Linus Torvalds <torvalds@xxxxxxxxxxxxxxxxxxxx> · Sat, 3 Aug 2024 16:51:44 -0700

On Sat, 3 Aug 2024 at 15:50, Al Viro <viro@xxxxxxxxxxxxxxxxxx> wrote:
>
> +               unsigned int n = open_files / BITS_PER_LONG;
> +               if (n % BITS_PER_LONG) {
> +                       unsigned long mask = BITMAP_LAST_WORD_MASK(n);
> +                       new_fdt->full_fds_bits[n / BITS_PER_LONG] &= mask;
> +               }

Ouch. I hate this.

And yes, clearly this fixes a bug, and clearly we don't maintain the
full_fds_bits[] array properly, but I still hate it.
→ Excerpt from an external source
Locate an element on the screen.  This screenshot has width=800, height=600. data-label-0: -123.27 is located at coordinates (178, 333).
The fact that we had this bug in the first place shows that our
full_fds_bits code is too subtle, and this makes it worse.

I really would prefer to do this in copy_fd_bitmaps() instead.

Also, your comment says

                 ... nothing of that sort happens to open_fds and
                * close_on_exec, since there the part that needs to be copied
                * will always fall on a word boundary.
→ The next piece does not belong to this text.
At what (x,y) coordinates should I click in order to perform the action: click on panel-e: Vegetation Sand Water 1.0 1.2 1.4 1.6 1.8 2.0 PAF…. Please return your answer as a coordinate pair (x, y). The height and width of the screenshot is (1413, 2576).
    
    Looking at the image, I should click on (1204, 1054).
but it doesn't really explain *why* those things are on a word boundary.

So I think part of the commentary should be that we always make sure
that the normal bitmaps are full words (pointing out the

       ALIGN(min(count, max_fds), BITS_PER_LONG)

in sane_fdtable_size), and then explaining that the reason the
'full_fds_bits' bitmap is special is that it is not a bitmap of file
descriptors, it's a bitmap of 'words of file descriptor bitmaps'.
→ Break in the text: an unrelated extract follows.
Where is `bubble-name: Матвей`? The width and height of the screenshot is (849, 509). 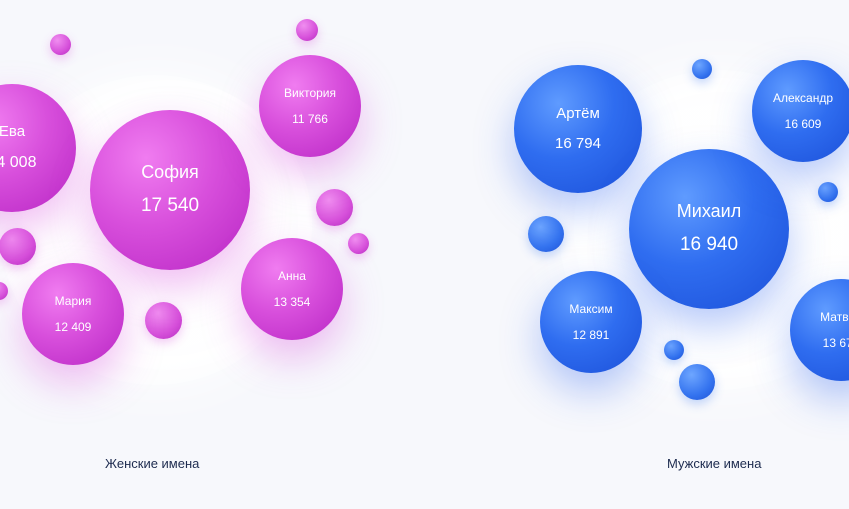 bubble-name: Матвей is located at coordinates (834, 316).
So yes, the full_fds_bits bitmap is very special indeed, and yes, we
got this all wrong, but I feel like the bug is in copy_fd_bitmaps(),
and the fixup should be there too...

In fact, I think the full_fds_bits copy in copy_fd_bitmaps() should
just be entirely rewritten. Even the initial copy shouldn't be done
with some byte-wise memcpy/memset, since those are all 'unsigned long'
arrays, and the size is aligned. So it should be done on words, but
whatever.

And the full_fds_bits case should use our actual bitmap functions.

So instead of

        cpy = BITBIT_SIZE(count);
        set = BITBIT_SIZE(nfdt->max_fds) - cpy;
        memcpy(nfdt->full_fds_bits, ofdt->full_fds_bits, cpy);
        memset((char *)nfdt->full_fds_bits + cpy, 0, set);

I think the code could (and should) do just

        cpy = count / BITS_PER_LONG;
        max = nfdt->max_fds / BITS_PER_LONG;

        bitmap_copy(nfdt->full_fds_bits, ofdt->full_fds_bits, cpy);
        bitmap_clear(nfdt->full_fds_bits, count, max - cpy);

or something like that.

Doesn't that seem more straightforward?

Of course, it's also entirely possible that I have just confused
myself, and the above is buggy garbage. I tried to think this through,
but I really tried to think more along the lines of "how can we make
this legible so that the code is actually understandable". Because I
think your patch almost certainly fixes the bug, but it sure isn't
easy to understand.

           Linus